**What is expected**
Transcribe, word for word and with nothing extra, the line containing "Where should I click to: Open the 实用工具" and each line that comes after it in the entries.
Exercise materials Start Marker
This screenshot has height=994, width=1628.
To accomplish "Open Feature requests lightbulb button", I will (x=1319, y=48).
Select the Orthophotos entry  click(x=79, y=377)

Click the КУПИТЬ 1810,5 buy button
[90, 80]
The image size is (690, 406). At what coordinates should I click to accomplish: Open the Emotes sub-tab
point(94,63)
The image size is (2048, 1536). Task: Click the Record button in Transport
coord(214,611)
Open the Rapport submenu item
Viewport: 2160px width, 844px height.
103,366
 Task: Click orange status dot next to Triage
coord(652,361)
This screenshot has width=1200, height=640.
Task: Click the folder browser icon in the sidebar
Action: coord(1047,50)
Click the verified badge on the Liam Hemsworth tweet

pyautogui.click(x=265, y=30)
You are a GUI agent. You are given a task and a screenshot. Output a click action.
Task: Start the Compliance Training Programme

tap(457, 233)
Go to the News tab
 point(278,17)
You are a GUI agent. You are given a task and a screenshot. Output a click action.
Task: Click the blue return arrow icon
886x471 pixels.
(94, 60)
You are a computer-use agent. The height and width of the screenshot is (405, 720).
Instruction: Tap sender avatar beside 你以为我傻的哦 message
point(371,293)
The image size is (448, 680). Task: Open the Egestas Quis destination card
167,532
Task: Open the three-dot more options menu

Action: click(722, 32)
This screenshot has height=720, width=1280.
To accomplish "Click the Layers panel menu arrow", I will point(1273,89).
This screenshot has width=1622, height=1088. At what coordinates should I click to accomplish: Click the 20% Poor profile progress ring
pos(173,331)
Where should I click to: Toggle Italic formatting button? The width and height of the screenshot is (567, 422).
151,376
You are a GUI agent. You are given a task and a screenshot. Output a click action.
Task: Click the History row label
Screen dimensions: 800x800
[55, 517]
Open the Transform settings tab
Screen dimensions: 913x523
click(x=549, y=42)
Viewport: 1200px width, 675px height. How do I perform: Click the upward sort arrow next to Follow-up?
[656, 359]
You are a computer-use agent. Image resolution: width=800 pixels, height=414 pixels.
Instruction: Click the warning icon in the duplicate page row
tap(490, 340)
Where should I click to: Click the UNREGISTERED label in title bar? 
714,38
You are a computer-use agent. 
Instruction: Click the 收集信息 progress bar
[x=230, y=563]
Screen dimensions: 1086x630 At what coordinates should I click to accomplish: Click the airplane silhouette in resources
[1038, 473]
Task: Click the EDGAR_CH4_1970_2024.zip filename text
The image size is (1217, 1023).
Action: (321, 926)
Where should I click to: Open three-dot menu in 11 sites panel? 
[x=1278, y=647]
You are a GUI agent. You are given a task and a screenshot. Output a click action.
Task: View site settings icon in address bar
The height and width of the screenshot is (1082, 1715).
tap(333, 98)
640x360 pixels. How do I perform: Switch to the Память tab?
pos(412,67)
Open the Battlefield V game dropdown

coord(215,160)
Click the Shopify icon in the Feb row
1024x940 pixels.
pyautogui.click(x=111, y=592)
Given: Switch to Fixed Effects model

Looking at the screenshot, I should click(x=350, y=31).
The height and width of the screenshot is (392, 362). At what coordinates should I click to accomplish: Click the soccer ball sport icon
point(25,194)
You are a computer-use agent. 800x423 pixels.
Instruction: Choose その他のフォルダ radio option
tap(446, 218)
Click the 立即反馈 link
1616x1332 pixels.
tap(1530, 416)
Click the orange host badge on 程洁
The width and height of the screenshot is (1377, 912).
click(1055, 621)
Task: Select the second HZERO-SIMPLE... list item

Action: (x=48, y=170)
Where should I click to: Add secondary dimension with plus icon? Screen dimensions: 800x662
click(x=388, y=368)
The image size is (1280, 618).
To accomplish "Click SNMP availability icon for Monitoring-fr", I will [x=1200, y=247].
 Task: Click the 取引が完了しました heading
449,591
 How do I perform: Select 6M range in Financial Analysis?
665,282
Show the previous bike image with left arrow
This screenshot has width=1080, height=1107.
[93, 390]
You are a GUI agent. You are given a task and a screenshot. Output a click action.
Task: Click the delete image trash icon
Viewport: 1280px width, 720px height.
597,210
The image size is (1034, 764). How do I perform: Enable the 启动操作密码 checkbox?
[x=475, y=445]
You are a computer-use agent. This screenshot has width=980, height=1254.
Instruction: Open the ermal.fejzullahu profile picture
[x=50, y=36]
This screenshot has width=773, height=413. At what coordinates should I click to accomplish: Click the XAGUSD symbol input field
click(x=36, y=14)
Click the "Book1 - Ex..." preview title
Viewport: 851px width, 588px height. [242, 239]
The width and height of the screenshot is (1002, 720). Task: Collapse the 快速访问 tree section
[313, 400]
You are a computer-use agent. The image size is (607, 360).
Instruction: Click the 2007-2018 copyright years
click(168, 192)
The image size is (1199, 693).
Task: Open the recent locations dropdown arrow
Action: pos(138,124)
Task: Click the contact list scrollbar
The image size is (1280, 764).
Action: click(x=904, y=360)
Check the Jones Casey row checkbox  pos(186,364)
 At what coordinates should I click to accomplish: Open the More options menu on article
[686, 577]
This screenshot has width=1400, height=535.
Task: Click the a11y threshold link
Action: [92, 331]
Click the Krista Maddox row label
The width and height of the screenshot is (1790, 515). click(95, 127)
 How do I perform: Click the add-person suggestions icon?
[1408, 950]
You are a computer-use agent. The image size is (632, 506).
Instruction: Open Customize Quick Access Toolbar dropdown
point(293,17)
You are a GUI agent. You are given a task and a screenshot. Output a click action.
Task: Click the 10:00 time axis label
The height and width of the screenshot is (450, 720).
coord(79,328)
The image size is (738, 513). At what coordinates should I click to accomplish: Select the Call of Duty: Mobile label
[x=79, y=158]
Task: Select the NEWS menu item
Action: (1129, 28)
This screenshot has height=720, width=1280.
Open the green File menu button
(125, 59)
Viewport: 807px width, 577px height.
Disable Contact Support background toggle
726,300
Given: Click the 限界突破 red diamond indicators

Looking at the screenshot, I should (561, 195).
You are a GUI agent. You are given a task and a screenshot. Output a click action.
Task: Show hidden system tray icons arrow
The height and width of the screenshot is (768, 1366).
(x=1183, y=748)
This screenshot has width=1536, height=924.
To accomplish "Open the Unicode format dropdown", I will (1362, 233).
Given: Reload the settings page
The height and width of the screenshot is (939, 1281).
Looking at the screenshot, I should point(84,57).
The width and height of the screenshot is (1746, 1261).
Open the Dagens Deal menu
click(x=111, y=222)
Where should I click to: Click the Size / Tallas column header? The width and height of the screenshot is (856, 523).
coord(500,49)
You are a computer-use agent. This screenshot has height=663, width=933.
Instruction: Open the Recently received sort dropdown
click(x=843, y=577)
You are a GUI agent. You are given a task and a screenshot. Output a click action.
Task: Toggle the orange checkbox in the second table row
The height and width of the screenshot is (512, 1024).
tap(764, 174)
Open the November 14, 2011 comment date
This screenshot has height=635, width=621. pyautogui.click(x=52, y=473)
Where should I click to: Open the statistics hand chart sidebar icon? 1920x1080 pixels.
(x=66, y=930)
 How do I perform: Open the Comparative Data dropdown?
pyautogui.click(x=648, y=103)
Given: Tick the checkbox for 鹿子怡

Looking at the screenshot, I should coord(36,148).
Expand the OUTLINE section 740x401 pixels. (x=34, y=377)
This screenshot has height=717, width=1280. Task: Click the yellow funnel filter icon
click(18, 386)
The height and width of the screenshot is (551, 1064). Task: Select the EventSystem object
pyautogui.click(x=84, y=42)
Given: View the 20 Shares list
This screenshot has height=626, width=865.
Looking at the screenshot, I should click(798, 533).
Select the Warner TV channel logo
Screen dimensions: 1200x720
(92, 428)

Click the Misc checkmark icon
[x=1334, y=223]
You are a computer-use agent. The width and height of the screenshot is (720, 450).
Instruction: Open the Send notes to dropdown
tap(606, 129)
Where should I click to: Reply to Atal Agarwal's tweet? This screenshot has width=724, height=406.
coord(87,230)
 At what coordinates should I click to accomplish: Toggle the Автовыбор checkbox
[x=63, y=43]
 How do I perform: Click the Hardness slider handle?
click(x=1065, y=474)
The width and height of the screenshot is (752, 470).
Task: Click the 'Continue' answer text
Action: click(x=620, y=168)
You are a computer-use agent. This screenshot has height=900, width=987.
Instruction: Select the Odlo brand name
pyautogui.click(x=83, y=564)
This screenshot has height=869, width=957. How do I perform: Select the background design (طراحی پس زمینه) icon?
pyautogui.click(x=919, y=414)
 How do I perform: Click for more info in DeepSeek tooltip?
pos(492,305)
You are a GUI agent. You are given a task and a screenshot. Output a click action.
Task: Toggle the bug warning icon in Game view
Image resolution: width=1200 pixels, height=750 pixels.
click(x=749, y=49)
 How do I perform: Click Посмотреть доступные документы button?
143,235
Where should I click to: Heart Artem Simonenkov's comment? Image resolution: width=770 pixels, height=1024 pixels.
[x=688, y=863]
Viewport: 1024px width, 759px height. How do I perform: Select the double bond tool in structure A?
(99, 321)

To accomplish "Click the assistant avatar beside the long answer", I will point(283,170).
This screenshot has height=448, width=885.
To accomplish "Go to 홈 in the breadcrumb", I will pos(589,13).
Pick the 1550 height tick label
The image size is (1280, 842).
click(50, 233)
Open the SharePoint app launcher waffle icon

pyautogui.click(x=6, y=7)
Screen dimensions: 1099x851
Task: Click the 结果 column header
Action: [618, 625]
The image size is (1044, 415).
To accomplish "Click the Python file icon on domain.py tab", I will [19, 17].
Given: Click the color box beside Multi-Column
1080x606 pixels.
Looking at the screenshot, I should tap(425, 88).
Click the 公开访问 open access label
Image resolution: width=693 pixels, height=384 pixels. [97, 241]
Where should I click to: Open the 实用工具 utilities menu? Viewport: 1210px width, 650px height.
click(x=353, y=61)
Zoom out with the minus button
Exercise materials End Marker
**Written response**
Where should I click to: Open the 实用工具 utilities menu? Viewport: 1210px width, 650px height.
click(x=353, y=61)
Zoom out with the minus button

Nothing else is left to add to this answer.